_What is being asked:_
Set down the records that follow exactly, every line of them.

• • • •

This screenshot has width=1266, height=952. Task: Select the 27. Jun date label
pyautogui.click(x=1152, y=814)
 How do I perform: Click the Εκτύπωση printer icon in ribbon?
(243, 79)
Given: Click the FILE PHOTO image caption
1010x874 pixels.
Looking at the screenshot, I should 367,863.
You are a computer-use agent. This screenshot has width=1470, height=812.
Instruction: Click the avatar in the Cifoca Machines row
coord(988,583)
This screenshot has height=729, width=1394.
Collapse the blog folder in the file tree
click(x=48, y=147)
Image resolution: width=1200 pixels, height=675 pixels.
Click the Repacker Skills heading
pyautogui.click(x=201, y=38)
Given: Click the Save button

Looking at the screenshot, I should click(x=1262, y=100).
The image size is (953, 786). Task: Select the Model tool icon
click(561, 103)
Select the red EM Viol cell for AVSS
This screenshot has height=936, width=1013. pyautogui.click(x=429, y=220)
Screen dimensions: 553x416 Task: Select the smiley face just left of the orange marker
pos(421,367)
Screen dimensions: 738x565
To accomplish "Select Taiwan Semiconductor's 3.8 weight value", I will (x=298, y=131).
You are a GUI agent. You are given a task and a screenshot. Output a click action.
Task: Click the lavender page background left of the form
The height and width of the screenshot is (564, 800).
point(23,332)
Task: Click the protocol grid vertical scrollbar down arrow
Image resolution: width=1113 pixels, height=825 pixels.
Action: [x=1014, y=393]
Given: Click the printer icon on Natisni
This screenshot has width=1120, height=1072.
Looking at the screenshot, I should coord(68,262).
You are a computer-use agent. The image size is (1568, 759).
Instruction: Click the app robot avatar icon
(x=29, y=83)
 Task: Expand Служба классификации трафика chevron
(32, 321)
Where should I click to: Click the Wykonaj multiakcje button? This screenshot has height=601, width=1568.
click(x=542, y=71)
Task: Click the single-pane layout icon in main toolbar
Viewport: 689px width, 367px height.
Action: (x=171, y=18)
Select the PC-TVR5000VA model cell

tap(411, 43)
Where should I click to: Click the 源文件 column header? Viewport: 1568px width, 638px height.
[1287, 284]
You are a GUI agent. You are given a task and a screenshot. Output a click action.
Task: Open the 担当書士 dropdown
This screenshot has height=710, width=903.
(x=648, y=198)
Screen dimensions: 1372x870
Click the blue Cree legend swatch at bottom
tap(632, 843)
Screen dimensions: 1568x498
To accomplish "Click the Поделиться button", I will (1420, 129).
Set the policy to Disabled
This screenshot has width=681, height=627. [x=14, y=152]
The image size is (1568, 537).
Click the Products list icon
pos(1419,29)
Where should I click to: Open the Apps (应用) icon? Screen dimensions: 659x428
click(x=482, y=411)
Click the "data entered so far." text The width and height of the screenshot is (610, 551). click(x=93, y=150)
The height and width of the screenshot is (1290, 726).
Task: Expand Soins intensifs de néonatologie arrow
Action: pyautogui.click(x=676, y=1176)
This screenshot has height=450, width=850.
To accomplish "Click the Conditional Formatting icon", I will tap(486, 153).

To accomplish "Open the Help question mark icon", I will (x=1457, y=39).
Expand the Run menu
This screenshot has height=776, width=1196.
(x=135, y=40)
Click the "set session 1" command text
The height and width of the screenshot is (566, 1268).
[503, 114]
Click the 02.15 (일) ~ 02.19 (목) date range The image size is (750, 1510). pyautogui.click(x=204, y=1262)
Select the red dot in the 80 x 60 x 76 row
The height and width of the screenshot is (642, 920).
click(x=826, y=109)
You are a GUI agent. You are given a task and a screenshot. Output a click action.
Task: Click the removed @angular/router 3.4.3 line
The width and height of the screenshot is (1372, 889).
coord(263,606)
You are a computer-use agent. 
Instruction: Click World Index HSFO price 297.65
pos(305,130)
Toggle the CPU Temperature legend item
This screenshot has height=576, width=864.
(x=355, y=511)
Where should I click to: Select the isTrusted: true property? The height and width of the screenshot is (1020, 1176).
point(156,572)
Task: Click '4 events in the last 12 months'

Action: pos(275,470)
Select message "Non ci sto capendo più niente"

• • • •

_Solution for this task:_
This screenshot has width=1266, height=952. Task: Select the 27. Jun date label
pyautogui.click(x=1152, y=814)
 How do I perform: Click the Εκτύπωση printer icon in ribbon?
(243, 79)
Given: Click the FILE PHOTO image caption
1010x874 pixels.
Looking at the screenshot, I should 367,863.
You are a computer-use agent. This screenshot has width=1470, height=812.
Instruction: Click the avatar in the Cifoca Machines row
coord(988,583)
This screenshot has height=729, width=1394.
Collapse the blog folder in the file tree
click(x=48, y=147)
Image resolution: width=1200 pixels, height=675 pixels.
Click the Repacker Skills heading
pyautogui.click(x=201, y=38)
Given: Click the Save button

Looking at the screenshot, I should click(x=1262, y=100).
The image size is (953, 786). Task: Select the Model tool icon
click(561, 103)
Select the red EM Viol cell for AVSS
This screenshot has height=936, width=1013. pyautogui.click(x=429, y=220)
Screen dimensions: 553x416 Task: Select the smiley face just left of the orange marker
pos(421,367)
Screen dimensions: 738x565
To accomplish "Select Taiwan Semiconductor's 3.8 weight value", I will (x=298, y=131).
You are a GUI agent. You are given a task and a screenshot. Output a click action.
Task: Click the lavender page background left of the form
The height and width of the screenshot is (564, 800).
point(23,332)
Task: Click the protocol grid vertical scrollbar down arrow
Image resolution: width=1113 pixels, height=825 pixels.
Action: [x=1014, y=393]
Given: Click the printer icon on Natisni
This screenshot has width=1120, height=1072.
Looking at the screenshot, I should coord(68,262).
You are a computer-use agent. The image size is (1568, 759).
Instruction: Click the app robot avatar icon
(x=29, y=83)
 Task: Expand Служба классификации трафика chevron
(32, 321)
Where should I click to: Click the Wykonaj multiakcje button? This screenshot has height=601, width=1568.
click(x=542, y=71)
Task: Click the single-pane layout icon in main toolbar
Viewport: 689px width, 367px height.
Action: (x=171, y=18)
Select the PC-TVR5000VA model cell

tap(411, 43)
Where should I click to: Click the 源文件 column header? Viewport: 1568px width, 638px height.
[1287, 284]
You are a GUI agent. You are given a task and a screenshot. Output a click action.
Task: Open the 担当書士 dropdown
This screenshot has height=710, width=903.
(x=648, y=198)
Screen dimensions: 1372x870
Click the blue Cree legend swatch at bottom
tap(632, 843)
Screen dimensions: 1568x498
To accomplish "Click the Поделиться button", I will (1420, 129).
Set the policy to Disabled
This screenshot has width=681, height=627. [x=14, y=152]
The image size is (1568, 537).
Click the Products list icon
pos(1419,29)
Where should I click to: Open the Apps (应用) icon? Screen dimensions: 659x428
click(x=482, y=411)
Click the "data entered so far." text The width and height of the screenshot is (610, 551). click(x=93, y=150)
The height and width of the screenshot is (1290, 726).
Task: Expand Soins intensifs de néonatologie arrow
Action: pyautogui.click(x=676, y=1176)
This screenshot has height=450, width=850.
To accomplish "Click the Conditional Formatting icon", I will tap(486, 153).

To accomplish "Open the Help question mark icon", I will (x=1457, y=39).
Expand the Run menu
This screenshot has height=776, width=1196.
(x=135, y=40)
Click the "set session 1" command text
The height and width of the screenshot is (566, 1268).
[503, 114]
Click the 02.15 (일) ~ 02.19 (목) date range The image size is (750, 1510). pyautogui.click(x=204, y=1262)
Select the red dot in the 80 x 60 x 76 row
The height and width of the screenshot is (642, 920).
click(x=826, y=109)
You are a GUI agent. You are given a task and a screenshot. Output a click action.
Task: Click the removed @angular/router 3.4.3 line
The width and height of the screenshot is (1372, 889).
coord(263,606)
You are a computer-use agent. 
Instruction: Click World Index HSFO price 297.65
pos(305,130)
Toggle the CPU Temperature legend item
This screenshot has height=576, width=864.
(x=355, y=511)
Where should I click to: Select the isTrusted: true property? The height and width of the screenshot is (1020, 1176).
point(156,572)
Task: Click '4 events in the last 12 months'

Action: pos(275,470)
Select message "Non ci sto capendo più niente"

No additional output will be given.